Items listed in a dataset

..........

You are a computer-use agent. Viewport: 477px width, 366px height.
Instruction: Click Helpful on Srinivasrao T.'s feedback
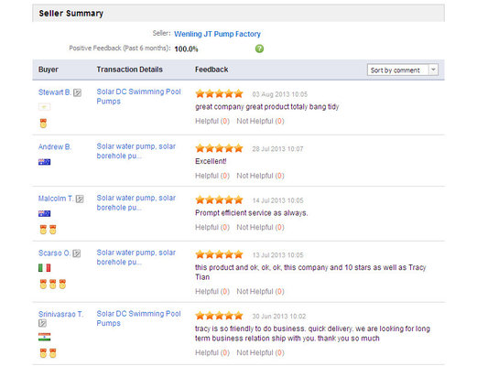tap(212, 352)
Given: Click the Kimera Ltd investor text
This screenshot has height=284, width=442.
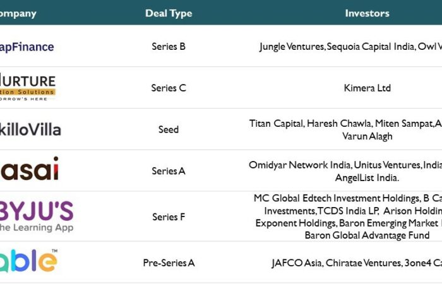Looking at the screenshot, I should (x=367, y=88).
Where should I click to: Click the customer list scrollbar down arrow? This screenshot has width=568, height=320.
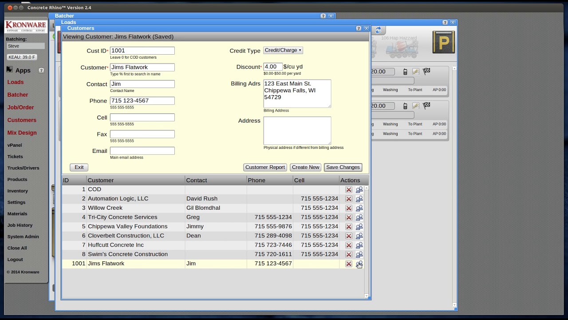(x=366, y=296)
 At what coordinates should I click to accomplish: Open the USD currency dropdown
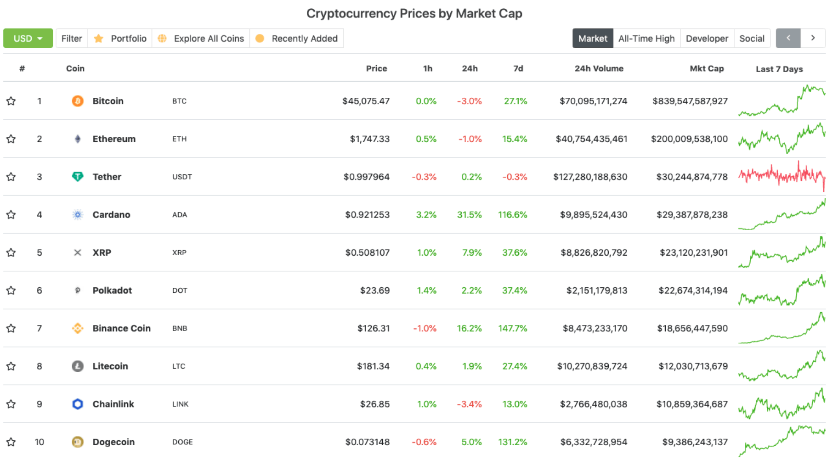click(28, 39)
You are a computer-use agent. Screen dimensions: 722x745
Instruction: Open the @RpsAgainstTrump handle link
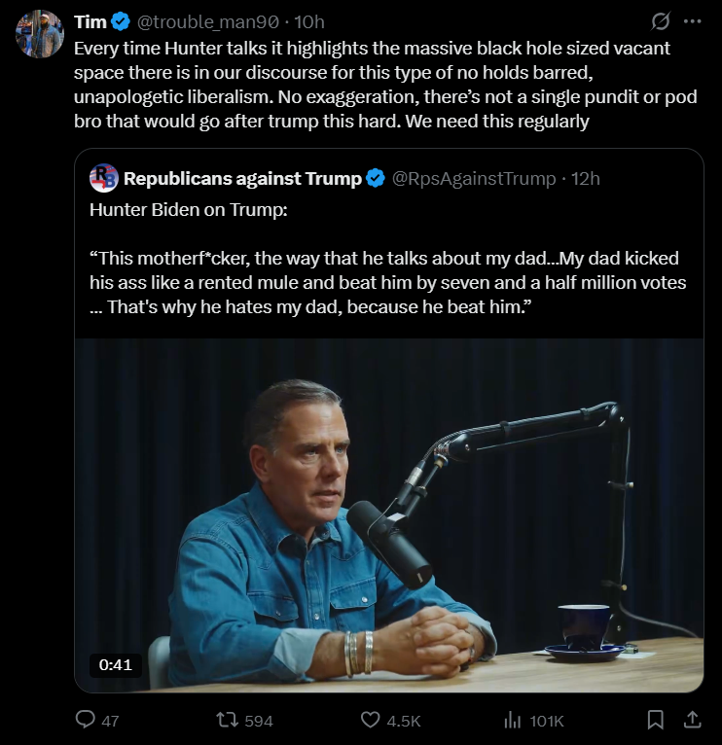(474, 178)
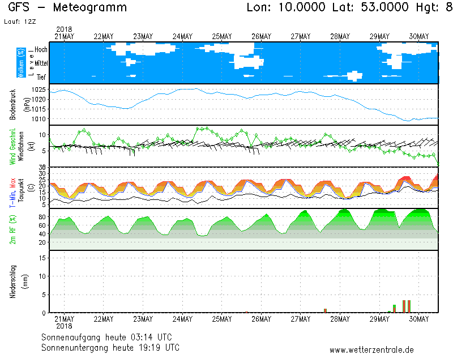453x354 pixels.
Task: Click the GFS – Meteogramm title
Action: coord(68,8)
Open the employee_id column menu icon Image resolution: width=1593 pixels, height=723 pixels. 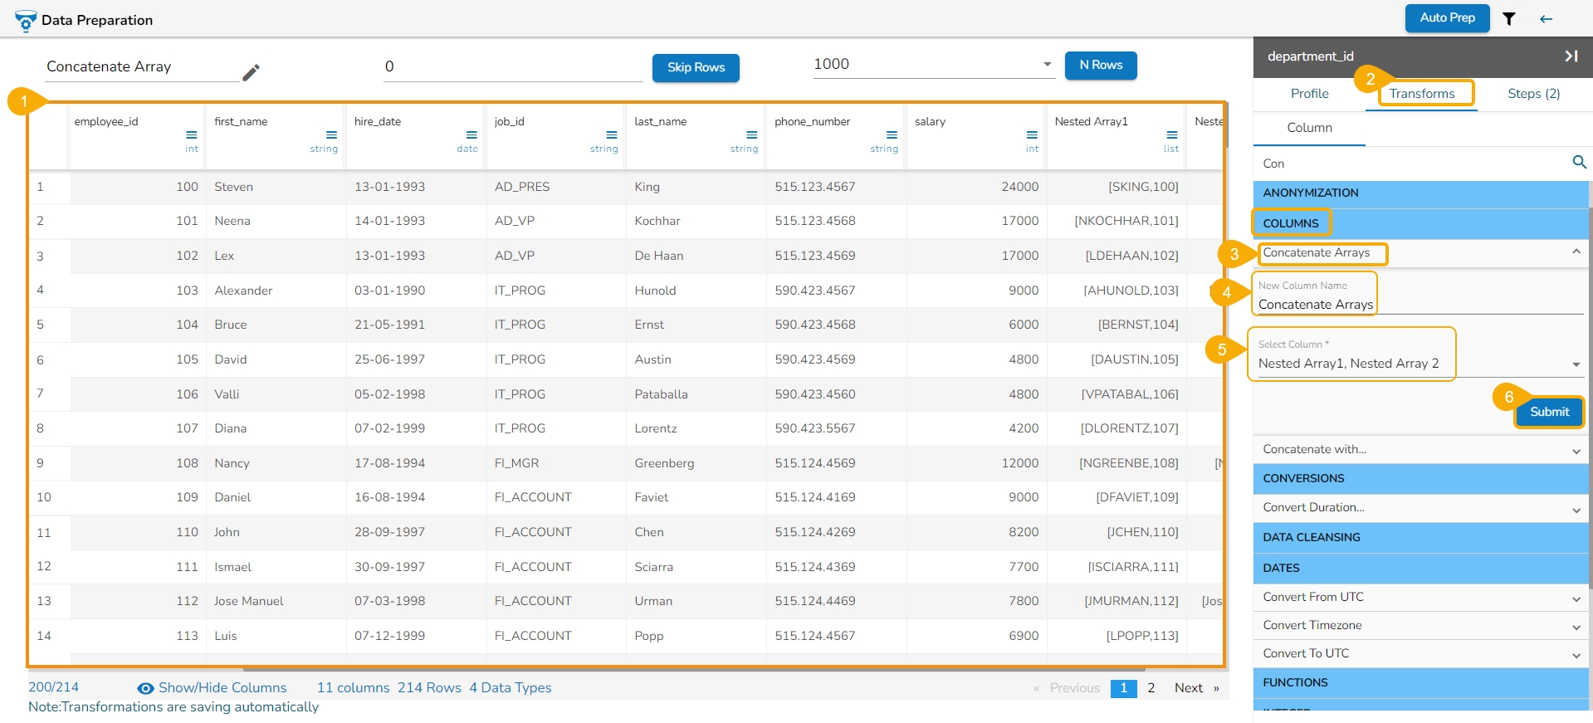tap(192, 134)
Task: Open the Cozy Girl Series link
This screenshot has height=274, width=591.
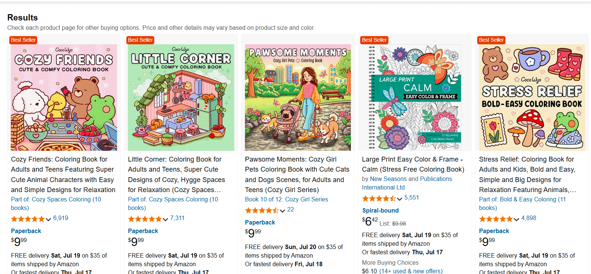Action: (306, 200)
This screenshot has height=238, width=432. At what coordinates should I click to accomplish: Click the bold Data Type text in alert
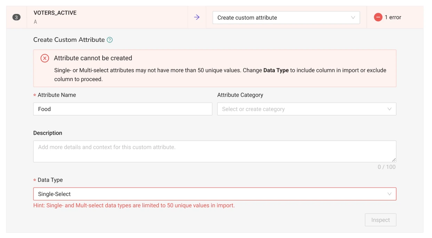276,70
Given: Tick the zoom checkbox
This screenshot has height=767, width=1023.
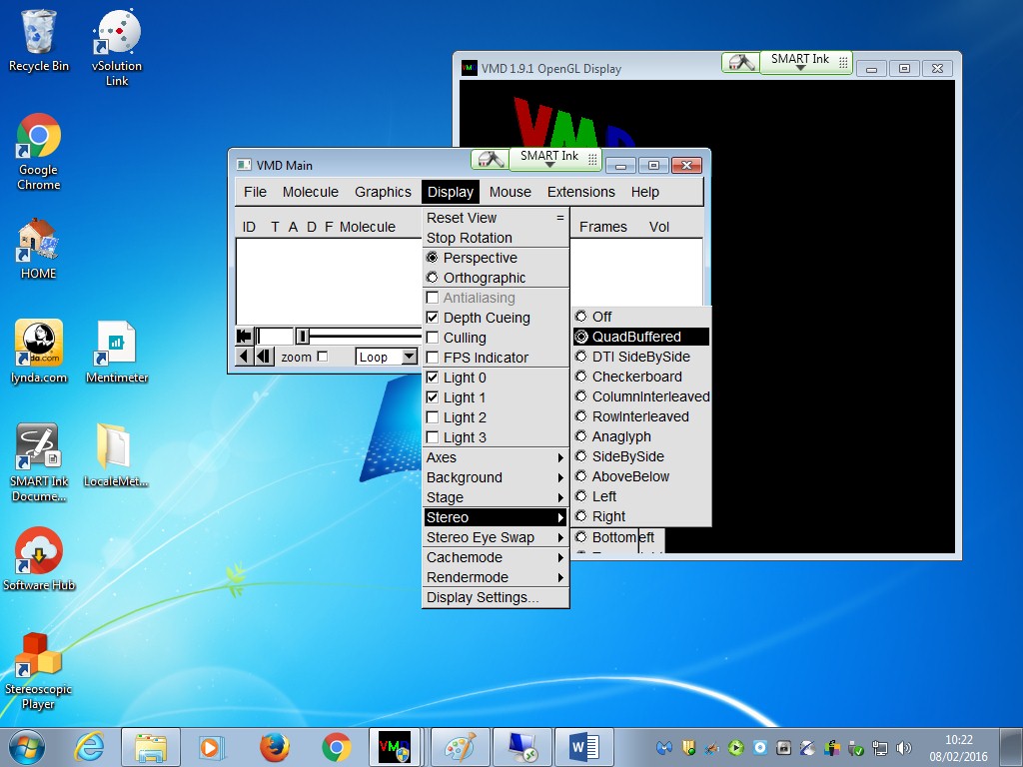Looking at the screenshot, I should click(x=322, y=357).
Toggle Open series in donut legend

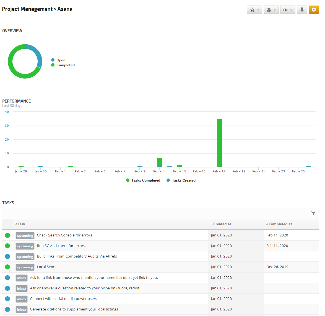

..........

Above are the records. Copy every line in them holding "Given".

Given: Click the Kimera Ltd investor text
Given: Tick the zoom checkbox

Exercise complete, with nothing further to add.